Rosanna Mollicone, moglie dell'imprenditore freddato a colpi di pistola da Claudio Giardiello, lo aveva anticipato in un'intervista e lo ha confermato oggi durante un breve colloquio avuto in mattinata con il presidente Corte Appello di Milano, Giovanni Canzio, e il capo della Procura, Edmondo Bruti Liberati.

MILANO (askanews) - Rifiutano i funerali di Stato i familiari di Giorgio Erba, una delle tre persone rimaste uccise giovedì scorso nella sparatoria avvenuta all'interno del Tribunale di Milano. Rosanna Mollicone, moglie dell'imprenditore freddato a colpi di pistola da Claudio Giardiello, lo aveva anticipato in un'intervista rilasciata sulle colonne de «La Stampa» e lo ha confermato oggi durante un breve colloquio avuto in mattinata con il presidente Corte Appello di Milano, Giovanni Canzio, e il capo della Procura, Edmondo Bruti Liberati.
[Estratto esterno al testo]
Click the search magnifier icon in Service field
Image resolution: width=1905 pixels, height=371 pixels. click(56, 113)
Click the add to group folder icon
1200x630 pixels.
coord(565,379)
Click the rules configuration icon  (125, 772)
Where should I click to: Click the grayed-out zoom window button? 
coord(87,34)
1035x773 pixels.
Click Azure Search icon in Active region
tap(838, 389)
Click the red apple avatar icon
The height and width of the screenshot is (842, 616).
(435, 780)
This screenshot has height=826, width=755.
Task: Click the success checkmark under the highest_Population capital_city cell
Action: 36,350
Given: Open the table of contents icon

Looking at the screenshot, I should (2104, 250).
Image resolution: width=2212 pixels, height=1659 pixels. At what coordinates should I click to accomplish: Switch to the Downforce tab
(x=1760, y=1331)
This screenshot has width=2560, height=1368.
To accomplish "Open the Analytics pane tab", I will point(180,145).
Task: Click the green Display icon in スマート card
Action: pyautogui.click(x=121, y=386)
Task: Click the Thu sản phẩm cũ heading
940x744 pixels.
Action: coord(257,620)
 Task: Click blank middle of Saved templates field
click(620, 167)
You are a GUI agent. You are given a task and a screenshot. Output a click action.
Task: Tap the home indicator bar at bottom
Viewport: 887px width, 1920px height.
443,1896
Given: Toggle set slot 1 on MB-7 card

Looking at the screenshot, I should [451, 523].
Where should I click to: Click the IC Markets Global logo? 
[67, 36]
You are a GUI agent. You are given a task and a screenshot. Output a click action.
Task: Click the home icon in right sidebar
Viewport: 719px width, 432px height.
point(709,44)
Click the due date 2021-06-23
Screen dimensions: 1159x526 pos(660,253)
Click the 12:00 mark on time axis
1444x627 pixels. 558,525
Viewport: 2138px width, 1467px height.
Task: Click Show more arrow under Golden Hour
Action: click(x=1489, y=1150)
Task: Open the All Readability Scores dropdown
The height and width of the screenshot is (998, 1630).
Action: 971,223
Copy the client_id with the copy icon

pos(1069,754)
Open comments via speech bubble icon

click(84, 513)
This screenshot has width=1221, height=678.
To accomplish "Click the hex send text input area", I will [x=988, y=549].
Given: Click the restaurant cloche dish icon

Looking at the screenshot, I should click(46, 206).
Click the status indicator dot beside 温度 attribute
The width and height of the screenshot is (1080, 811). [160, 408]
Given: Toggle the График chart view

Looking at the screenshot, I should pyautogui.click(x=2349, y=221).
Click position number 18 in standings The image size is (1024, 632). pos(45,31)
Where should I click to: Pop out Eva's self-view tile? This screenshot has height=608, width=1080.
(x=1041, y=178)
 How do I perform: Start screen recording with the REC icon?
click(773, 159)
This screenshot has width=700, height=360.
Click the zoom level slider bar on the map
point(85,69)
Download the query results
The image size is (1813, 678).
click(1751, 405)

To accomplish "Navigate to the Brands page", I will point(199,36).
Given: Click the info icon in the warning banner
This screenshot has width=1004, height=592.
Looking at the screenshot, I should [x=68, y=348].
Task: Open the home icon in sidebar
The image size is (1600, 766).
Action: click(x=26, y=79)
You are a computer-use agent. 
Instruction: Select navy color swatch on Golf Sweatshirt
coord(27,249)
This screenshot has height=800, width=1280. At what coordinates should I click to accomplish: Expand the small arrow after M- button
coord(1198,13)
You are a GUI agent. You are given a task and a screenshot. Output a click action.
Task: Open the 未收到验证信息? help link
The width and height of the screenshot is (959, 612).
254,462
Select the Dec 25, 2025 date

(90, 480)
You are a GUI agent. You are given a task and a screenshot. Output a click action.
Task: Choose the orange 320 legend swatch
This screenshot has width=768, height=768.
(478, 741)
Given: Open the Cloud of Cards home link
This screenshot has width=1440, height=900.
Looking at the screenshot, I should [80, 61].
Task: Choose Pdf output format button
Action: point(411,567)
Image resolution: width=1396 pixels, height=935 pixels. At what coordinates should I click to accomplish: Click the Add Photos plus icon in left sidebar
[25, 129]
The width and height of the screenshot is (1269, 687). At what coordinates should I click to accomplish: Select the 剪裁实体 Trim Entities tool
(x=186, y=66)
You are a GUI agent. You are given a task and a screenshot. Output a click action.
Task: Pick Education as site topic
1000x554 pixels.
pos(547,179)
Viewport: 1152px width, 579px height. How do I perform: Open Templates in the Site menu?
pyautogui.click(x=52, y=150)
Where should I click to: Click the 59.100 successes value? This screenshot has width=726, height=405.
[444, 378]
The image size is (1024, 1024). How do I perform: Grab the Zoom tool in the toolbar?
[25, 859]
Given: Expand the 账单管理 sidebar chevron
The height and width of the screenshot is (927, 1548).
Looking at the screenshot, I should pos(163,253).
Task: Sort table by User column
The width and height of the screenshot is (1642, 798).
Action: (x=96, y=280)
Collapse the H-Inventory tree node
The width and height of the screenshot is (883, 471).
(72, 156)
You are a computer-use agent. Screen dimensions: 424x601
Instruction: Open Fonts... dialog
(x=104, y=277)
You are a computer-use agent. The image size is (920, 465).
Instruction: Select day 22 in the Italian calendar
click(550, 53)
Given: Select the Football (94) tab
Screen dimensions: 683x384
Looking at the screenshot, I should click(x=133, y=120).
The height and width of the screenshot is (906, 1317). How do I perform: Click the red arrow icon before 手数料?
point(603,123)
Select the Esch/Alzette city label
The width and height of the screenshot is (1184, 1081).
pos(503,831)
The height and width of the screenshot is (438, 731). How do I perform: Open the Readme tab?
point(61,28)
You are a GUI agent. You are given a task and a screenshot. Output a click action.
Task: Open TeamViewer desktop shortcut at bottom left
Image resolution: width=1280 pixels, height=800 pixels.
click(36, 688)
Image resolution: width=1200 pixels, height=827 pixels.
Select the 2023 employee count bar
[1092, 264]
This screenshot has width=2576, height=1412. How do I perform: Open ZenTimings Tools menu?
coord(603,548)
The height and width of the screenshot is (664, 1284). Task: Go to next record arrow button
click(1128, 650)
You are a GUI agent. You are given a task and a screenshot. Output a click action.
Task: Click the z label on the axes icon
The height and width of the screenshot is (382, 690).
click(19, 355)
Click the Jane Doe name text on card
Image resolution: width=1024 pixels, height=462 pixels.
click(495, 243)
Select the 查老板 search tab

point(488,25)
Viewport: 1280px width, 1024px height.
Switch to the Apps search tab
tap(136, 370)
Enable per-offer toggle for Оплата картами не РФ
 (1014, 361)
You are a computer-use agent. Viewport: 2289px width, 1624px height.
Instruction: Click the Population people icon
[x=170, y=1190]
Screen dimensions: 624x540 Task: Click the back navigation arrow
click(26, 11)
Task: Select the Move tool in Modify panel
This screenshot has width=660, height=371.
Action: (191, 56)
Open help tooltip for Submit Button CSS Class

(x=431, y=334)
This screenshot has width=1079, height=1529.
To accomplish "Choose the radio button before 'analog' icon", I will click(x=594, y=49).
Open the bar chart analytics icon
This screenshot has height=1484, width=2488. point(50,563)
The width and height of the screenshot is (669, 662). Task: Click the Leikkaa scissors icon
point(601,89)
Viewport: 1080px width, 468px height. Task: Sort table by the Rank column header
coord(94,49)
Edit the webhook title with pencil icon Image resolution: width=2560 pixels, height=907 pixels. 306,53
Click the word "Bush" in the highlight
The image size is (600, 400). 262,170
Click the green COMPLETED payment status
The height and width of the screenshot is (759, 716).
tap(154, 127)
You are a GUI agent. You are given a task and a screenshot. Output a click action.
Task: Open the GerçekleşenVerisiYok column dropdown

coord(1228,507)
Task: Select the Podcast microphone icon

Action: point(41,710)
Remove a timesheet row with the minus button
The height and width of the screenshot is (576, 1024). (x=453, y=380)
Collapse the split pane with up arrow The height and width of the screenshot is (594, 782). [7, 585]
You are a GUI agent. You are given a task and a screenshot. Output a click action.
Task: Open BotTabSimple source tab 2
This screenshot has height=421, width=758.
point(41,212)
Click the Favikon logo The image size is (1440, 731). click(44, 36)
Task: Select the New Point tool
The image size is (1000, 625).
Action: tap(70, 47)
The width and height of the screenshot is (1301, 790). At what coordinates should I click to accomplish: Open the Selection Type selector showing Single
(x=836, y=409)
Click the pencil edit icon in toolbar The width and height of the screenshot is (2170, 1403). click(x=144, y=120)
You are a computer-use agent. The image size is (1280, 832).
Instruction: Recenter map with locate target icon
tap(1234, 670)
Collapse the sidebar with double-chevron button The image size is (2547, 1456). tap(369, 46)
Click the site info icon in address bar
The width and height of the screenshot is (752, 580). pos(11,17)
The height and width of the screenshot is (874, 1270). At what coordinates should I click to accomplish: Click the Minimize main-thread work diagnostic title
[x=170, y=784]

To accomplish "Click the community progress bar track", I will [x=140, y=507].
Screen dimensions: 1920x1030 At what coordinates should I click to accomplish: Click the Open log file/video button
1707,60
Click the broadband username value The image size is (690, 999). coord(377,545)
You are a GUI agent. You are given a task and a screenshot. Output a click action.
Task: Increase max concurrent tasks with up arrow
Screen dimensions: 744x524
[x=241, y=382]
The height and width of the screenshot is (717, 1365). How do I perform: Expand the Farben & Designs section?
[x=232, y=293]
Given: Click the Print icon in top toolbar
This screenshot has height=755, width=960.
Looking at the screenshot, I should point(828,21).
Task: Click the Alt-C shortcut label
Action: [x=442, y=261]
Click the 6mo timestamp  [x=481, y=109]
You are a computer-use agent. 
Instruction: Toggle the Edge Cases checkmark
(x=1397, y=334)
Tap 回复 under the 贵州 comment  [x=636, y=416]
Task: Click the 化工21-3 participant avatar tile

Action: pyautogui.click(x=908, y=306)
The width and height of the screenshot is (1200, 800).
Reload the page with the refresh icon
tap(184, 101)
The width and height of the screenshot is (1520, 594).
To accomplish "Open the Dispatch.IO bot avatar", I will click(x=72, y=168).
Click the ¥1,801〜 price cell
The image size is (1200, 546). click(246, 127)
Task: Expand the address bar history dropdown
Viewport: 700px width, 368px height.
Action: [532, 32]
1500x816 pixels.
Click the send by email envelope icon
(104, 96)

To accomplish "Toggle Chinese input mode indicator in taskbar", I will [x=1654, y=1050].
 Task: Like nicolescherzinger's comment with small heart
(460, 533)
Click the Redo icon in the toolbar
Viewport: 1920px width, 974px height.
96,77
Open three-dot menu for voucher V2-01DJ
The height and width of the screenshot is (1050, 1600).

La donna è arrivata in Tribunale accompagnata dal figlio e dalla nuora. Ai due alti magistrati ha spiegato di non essere stata avvertita né invitata alla commemorazione promossa dall'Anm e dall'Ordine degli Avvocati venerdì scorso all'aula magna del palazzo di giustizia di Milano. E ha ribadito che i funerali del marito si svolgeranno mercoledì mattina nel Duomo di Monza in forma strettamente privata, alla presenza di amici, parenti e compagni del campo volo che Erba, appassionato di volo a vela, frequentava da anni.

Per le altre due vittime (il giudice Fernando Ciampi e l'avvocato Lorenzo Claris Appiani) saranno invece celebrati i funerali di Stato: la funzione funebre è in programma mercoledì mattina e sarà celebrata dall'Arcivescovo di Milano Angelo Scola.

I familiari dell'imprenditore torneranno nelle prossime ore nella cittadella giudiziaria milanese per rendere omaggio alle altre vittime della sparatoria. Lo faranno deponendo due corone di fiori sui luoghi della strage: al terzo piano, davanti all'aula della seconda sezione penale (che, terminati i rilievi della polizia scientifica, da domani tornerà a essere agibile) e al secondo, davanti all'ufficio del giudice Fernando Ciampi.